━━━━━ Entries supplied ━━━━━
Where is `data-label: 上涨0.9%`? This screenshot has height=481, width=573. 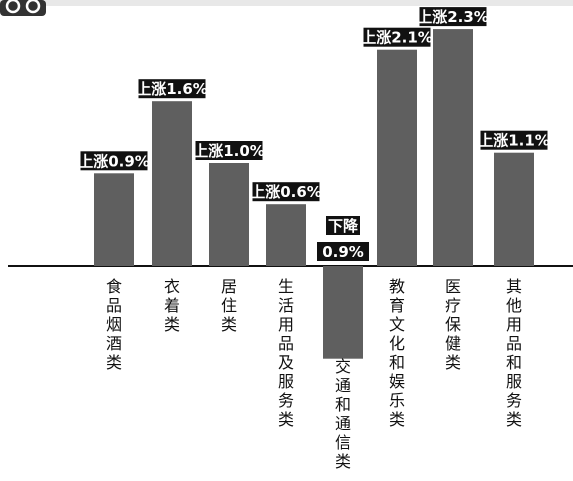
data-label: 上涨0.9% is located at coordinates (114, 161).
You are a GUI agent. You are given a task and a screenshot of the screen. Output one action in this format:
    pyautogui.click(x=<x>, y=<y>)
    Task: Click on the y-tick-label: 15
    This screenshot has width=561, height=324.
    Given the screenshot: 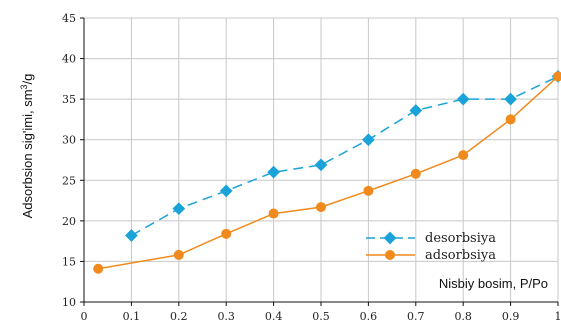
━━━━━
Write out the listing above word for word, but leave out the pictures.

**Answer to this problem**
Where is `data-label: 上涨0.9%`? This screenshot has height=481, width=573. 
data-label: 上涨0.9% is located at coordinates (114, 161).
You are a GUI agent. You are given a task and a screenshot of the screen. Output one action in this format:
    pyautogui.click(x=<x>, y=<y>)
    Task: Click on the y-tick-label: 15
    This screenshot has width=561, height=324.
    Given the screenshot: 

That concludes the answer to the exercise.